ブリューゲルは16世ネーデルランドの画家。同時に、「聖アントニウスの誘惑」に代表されるような奇妙奇天烈、奇々怪々な版画でも有名です。今回は、そのブリューゲルの現存する版画全作品を、同時代の作品とともに展示するというので、見逃す手はないと出かけてきました。

ブリューゲル版画の世界 ベルギー王立図書館所蔵 | Bunkamura ザ・ミュージアム

ピーテル・ブリューゲル「聖アントニウスの誘惑」(ベルギー王立図書館所蔵)

で、美術展を見てわかったことは、ブリューゲルというのは、決して「聖アントニウスの誘惑」のような奇妙奇天烈な世界ばかりを描いていたわけではない、ということ。

たとえば、これ↓。

ブリューゲル「エマオへの道」(ベルギー王立図書館蔵)

画題は聖書にちなむものだけれど、描かれているのはおそらく当時の田園風景。手前に丘などを配置して、パノラマの風景を描く構図のうまさもそうですが、描かれている風景や、その風景の中に溶け込んでいる人々の姿がおもしろい。

美術展を見て、もう1つわかったことは、ブリューゲルの版画といっても、ブリューゲル自身が版画を作ったわけではないということ。ブリューゲルが描いたのは版画の下絵で、これを独自の製版家が版画に仕上げていました。そういう意味で言えば、ブリューゲルの絵もすごいけれど、それを見事に再現した版画屋もたいしたものです。(^_^;)
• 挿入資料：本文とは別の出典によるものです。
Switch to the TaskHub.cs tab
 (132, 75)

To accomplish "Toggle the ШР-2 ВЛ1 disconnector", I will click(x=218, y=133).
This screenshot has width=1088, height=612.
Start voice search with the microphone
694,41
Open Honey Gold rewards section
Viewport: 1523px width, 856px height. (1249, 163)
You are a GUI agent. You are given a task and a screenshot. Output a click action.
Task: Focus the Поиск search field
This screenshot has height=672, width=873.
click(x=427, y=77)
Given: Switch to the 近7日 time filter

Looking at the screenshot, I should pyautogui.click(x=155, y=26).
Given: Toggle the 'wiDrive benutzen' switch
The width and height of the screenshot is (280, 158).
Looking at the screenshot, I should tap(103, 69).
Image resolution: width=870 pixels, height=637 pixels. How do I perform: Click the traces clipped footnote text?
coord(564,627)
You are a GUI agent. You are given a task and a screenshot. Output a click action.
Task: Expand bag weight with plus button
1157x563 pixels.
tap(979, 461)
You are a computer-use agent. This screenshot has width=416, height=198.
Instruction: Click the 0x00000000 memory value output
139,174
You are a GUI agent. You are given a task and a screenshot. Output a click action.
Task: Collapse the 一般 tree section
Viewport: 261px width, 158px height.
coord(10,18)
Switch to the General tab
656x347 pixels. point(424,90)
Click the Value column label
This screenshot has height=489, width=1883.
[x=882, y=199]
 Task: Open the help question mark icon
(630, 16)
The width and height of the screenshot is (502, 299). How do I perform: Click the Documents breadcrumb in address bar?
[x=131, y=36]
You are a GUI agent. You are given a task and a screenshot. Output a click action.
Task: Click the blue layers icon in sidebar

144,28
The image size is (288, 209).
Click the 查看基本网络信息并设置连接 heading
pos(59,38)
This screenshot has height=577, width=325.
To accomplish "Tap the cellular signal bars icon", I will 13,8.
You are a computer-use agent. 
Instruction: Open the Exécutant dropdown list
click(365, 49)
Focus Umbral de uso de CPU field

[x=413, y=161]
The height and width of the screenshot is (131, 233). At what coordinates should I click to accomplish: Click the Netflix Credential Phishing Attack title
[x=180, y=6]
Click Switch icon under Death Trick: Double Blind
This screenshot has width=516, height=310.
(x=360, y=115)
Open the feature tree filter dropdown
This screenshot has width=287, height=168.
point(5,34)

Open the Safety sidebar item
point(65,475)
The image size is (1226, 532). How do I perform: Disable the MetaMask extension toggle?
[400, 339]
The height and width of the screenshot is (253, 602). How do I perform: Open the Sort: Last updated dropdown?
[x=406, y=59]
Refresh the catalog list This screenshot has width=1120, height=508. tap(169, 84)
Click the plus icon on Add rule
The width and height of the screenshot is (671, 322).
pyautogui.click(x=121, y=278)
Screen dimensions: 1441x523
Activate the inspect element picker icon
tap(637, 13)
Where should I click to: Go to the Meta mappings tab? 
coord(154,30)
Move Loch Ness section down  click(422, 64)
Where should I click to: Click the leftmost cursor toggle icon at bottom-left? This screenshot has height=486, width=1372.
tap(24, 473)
たとえば、これ↓は、1559年の「正義」というタイトルの版画の下絵。

ブリューゲル「正義」下絵(ベルギー王立図書館蔵)

で、これが版画になったのがこちら↓。

ブリューゲル「正義」(ベルギー王立図書館蔵)

当然のことながら、下絵と版画では、左右が反転しています。また、版画(エングレーヴィング)独特のタッチというものがありますが、しかし、ブリューゲルの下絵もかなり細部にまで書き込まれているのに感心しました。

それからブリューゲルの作品に共通して言えるのは、描かれている子どもがかわいくないこと。なんで? と思うぐらい、かわいくありません。体は子どもサイズでも、顔はオヤジみたいな、憎たらしいというより不気味な姿で描かれています。やっぱり、「子供の誕生」以前だからなんでしょうかねぇ。

それにしても、全部見て回るのに2時間半ほどかかってしまいました。作品が小さいのに、細部にまでいろいろと描き込まれているので、ついついじっくり見入ってしまうということもありますが、ともかく混雑していました。お盆休みだからでしょうか? 疲れました。(^_^;)

Bunkamuraザ・ミュージアムでは8月29日まで。そのあとは、新潟、京都を回るようです。